▶ _Your objective_:
From the listing below, copy only the lines from the line that contains "Task: Click inside" to the line that contains "The width and", counting those two lines as part of the copy.

▶ _Dataset excerpts_:
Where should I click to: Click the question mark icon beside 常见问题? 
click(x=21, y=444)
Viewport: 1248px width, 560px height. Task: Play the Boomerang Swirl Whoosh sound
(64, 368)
==
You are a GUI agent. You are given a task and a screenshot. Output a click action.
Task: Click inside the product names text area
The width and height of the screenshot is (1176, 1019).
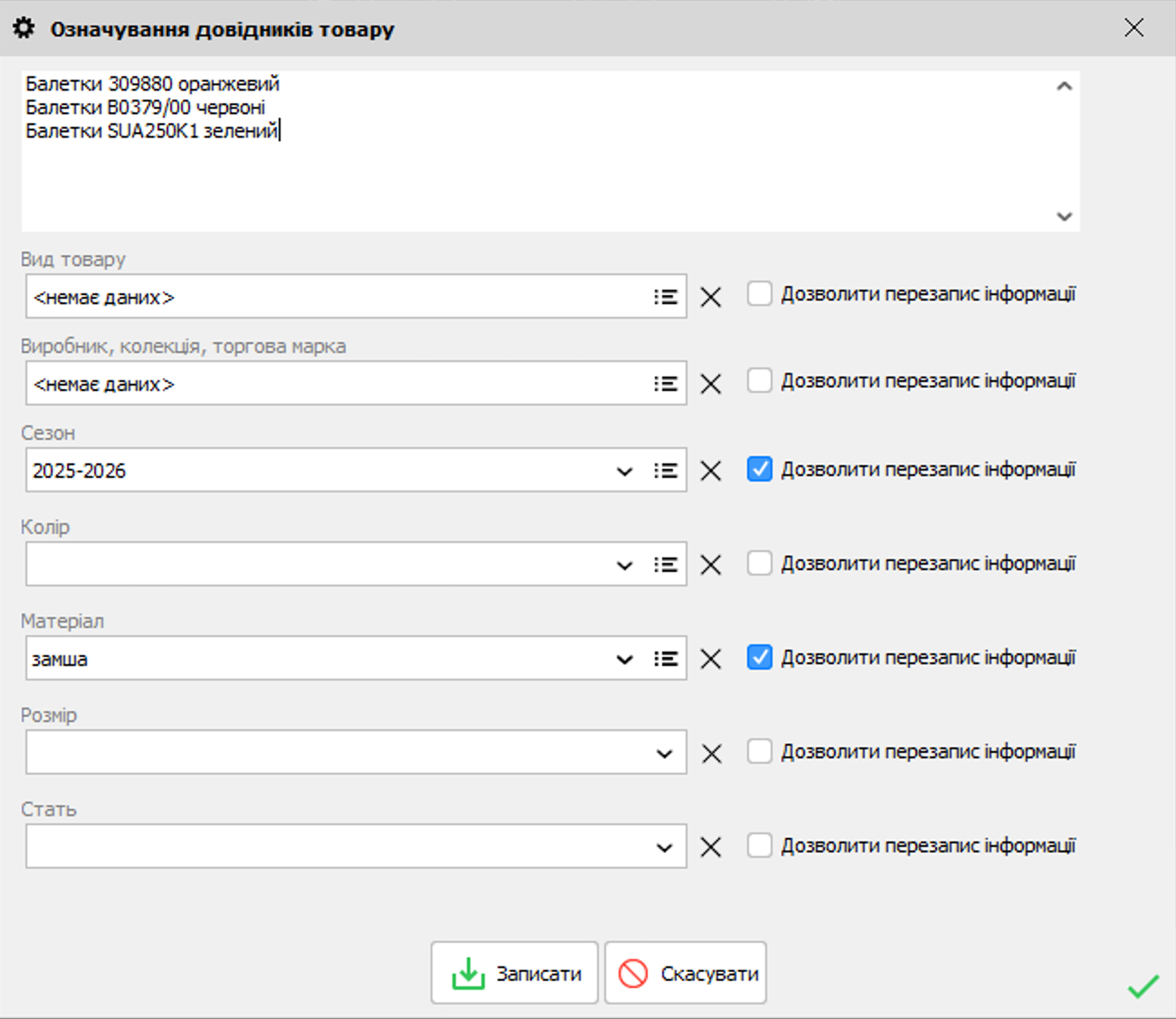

▶ _Final answer_:
Task: Click inside the product names text area
The width and height of the screenshot is (1176, 1019).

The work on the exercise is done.